As people age, ways to keep the mind sharp are becoming one of their latest obsessions. A Brain Health Research study released in 2014 by AARP found that those questioned believed maintaining mental acuity (37 percent) was second only to a healthy heart (51 percent) in sustaining a healthy lifestyle.

While many older people are attracted to mind challenges and computer games, others like Mr. Wieder embrace competition in tried-and-true games like bridge, poker and chess.

The American Contract Bridge League, based in Horn Lake, Miss., estimates that 95 percent of its more than 167,000 members are over 55. About 12,000 new members join annually.

The United States Chess Federation, based in Crossville, Tenn., says its membership has grown to 85,000, from 75,000, in the last five years, and the number of those over 55 increased to 16,300 from 14,500. Membership rates range from $40 to $122.

And participation in the main World Series of Poker event in Las Vegas by those 50 and older increased to 4,193 players in 2015, from 2,707 players in 2009. Buy-ins to the various World Series of Poker competitions vary, from as little as $75 at satellite tournaments to as much as $10,000 for some competitions.

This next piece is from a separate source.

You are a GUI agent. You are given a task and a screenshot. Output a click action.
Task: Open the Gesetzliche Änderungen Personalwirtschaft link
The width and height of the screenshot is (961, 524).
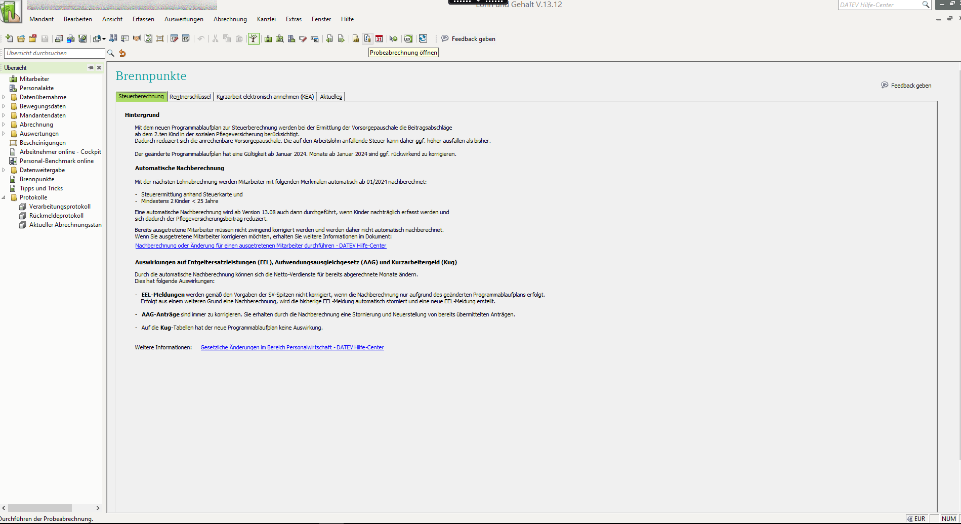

Typically, the top 10 percent take home some winnings.

While tournament poker is limited to states where gambling is legal, like Nevada and New Jersey, an avid bridge player can play at some 3,300 local clubs or travel to three-day sectionals and seven-day regional events, all under the auspices of the American Contract Bridge League.

Wendeen H. Eolis, 71, founder of Eolis International Group in New York City, a legal recruiting and legal management consulting firm, was the first woman to finish in the money at the main event World Series of Poker, in 1986, and is considered a pioneer in bringing more women into the game. She has stepped away from the intensity of competing at the highest levels but is confident that the benefits endure. “Negotiation is a way of life,” she said.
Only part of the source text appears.